Since I’m a historian, I’ve inevitably approached my own past with the tools of my profession: first, by seeking the most relevant documentary evidence, the primary sources. Diaries, emails and chats, other writings—in my case, fiction manuscripts—that might testify to the beliefs and state of mind of a person who changed so radically over time that he is nearly a stranger to me now. Primary sources have the incredible power of speaking directly from a time that is dead, a present that no longer exists, and of contradicting the conceptions of it held by the living. The forgetting, the distortions, and in some cases the lies. This is surely the reason historians tend to fetishize them: nothing is as reassuring as finding an answer in black and white.
As I came out to family and friends, I even branched out into spontaneous oral history interviews.

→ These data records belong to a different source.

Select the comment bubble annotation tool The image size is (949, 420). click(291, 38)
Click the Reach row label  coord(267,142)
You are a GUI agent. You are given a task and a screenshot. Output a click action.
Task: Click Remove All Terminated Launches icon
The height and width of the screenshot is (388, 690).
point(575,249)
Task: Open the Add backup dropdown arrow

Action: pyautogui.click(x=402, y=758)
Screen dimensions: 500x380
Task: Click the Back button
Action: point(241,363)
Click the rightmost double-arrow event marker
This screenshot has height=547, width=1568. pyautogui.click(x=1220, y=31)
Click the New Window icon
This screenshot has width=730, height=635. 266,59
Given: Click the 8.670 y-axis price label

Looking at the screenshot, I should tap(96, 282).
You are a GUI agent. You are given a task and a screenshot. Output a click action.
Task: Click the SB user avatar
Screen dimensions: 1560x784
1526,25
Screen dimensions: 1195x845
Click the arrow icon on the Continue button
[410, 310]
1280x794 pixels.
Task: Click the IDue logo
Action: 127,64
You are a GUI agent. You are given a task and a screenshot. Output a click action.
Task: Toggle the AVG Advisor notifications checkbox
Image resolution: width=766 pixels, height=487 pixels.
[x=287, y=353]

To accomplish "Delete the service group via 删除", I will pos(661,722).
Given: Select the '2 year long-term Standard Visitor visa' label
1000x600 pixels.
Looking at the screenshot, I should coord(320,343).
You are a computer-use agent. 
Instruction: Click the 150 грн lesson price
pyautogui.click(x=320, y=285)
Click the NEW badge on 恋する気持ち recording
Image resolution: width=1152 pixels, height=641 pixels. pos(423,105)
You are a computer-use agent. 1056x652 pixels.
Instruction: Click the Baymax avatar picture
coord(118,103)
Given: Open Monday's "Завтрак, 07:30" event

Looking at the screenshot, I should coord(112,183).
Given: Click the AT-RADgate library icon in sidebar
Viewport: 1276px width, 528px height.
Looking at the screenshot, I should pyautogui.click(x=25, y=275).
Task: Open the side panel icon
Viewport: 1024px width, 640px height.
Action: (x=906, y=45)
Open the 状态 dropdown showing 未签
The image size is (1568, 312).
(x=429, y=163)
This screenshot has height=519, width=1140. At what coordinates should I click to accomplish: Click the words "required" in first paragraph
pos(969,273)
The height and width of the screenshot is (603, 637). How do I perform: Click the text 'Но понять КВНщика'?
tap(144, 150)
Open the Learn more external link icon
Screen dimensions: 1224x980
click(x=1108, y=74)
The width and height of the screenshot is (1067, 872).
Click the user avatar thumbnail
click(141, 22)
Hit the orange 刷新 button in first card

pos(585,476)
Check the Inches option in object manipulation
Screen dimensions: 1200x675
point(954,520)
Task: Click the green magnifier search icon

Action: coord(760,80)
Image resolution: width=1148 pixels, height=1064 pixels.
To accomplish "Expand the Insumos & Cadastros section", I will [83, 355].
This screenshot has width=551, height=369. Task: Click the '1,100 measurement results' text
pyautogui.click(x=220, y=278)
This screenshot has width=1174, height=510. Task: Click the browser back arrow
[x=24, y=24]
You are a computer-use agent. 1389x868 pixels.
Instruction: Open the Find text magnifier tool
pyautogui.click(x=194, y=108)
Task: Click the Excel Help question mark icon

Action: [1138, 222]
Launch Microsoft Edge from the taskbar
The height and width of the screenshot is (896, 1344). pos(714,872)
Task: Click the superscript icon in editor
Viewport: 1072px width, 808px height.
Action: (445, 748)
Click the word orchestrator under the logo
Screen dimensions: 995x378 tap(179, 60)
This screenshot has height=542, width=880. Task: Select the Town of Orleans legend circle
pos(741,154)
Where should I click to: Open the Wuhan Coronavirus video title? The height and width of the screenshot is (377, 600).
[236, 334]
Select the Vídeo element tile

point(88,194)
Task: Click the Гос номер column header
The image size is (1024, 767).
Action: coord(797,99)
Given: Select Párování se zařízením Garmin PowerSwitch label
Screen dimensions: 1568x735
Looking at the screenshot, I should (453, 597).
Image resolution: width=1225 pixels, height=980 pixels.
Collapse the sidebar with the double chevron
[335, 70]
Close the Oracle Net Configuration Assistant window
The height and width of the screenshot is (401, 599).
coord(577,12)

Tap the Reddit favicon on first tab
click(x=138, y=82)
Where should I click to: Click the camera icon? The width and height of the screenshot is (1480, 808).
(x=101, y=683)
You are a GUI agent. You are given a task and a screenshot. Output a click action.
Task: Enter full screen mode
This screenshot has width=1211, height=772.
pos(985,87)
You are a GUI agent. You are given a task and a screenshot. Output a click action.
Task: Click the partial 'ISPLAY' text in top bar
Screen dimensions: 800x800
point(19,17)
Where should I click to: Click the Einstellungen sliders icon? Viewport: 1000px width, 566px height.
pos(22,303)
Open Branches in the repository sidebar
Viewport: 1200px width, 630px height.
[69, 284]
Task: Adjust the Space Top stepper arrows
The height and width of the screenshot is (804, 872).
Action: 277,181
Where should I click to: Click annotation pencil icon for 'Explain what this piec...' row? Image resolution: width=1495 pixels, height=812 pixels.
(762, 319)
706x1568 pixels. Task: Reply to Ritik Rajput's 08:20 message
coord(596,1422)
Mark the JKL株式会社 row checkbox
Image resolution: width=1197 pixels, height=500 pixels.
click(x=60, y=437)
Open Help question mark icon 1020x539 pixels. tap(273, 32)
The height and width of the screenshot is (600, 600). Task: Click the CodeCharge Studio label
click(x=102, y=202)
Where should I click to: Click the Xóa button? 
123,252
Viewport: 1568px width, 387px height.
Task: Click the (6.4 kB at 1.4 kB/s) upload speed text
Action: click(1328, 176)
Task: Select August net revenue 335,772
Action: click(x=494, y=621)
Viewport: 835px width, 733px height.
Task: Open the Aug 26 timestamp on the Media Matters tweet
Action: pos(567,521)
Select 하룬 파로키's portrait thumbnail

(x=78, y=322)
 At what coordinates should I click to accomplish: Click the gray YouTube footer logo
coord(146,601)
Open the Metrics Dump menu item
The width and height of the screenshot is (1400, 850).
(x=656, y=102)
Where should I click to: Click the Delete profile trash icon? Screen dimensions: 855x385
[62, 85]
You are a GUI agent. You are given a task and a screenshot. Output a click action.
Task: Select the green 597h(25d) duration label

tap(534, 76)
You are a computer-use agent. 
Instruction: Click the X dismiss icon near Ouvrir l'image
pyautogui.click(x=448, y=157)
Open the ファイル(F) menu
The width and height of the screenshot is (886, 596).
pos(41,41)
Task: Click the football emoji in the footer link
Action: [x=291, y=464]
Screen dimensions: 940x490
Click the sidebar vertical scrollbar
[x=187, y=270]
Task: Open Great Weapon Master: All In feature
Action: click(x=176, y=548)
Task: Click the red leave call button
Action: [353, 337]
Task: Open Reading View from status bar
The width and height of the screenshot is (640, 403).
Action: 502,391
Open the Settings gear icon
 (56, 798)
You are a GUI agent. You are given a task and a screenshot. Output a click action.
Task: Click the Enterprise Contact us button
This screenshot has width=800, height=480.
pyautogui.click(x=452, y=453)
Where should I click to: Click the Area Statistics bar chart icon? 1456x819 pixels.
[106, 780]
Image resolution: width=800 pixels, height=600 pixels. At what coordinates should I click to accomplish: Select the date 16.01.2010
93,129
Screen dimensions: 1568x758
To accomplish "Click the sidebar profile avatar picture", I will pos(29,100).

As person after person replied, “I’m not surprised,” I started to ask them: what did you know about me that I didn’t, or that I was so able to hide from myself? What do you remember about the guy whose story I’m writing? The thrill of genuine discovery perhaps explains why the enterprise has proven so irresistible: with nothing left to lose, with fascination having replaced the fear that used to spike through me whenever I considered that past, entire fields of self-interpretation opened up that had so far been blocked.
But as in all history-writing, sources present as many complications as they do clarifications. Maybe I now feel this more viscerally than the average historian, because in the extraordinary instance of writing the history of my own life, I was the one who produced most of the sources now to be consulted. I can’t help but be aware that those sources were themselves attempts to fill the void, to impose order and logic on chaos, to shade some areas and allow light to fall on others, to render implausible interpretations legitimate through the force of writing. Diaries from one of the first turning points, in my early twenties, wrestle openly with despondency, confusion, and even depression without ever mentioning their likely source, as if refusing to mention homosexuality in print deprived it of reality. While the testimony of others may be able to counteract my own dissimulation, in some cases those others, too, were in my closet, deceiving themselves the way I did myself. As with all oral history subjects, they are interested parties with their own stories, self-justifications, and reputations to protect.
The vertigo of interpretation is a familiar sensation to historians. The text stretches out to infinity, the quicksand gurgles beneath your feet. We like to pretend the sources settle the questions, but we know that our enterprise is really interpretation all the way down, and that no matter how virtuosic, our account will one day be supplanted by another that will show us to have been merely making moves in the games of our time. The interpretive abyss radiates all the more viscerally when the elusive quarry at its center is not the French Revolution or the Great Divergence, but our own identity. We can, at best, locate some of the major events and turning points in our lives and outline the most obvious factors that might have produced them. But the true cause, the source of the catalytic energy, why in a given moment we did this and not that, may remain a mystery. Countless times, as I’ve undertaken my autohistory, I’ve been driven to wonder if there was really a point to doing so, if the exercise wasn’t a form of narcissism, an unhealthy obsession with my own mind, or even a strategy for avoiding the present by burying my head in the past. History can only tell us so much, and its teachings are complex, ambivalent, and as riddled with uncertainty as the present. Wouldn’t it be better to put all of that energy instead toward the time in front of us?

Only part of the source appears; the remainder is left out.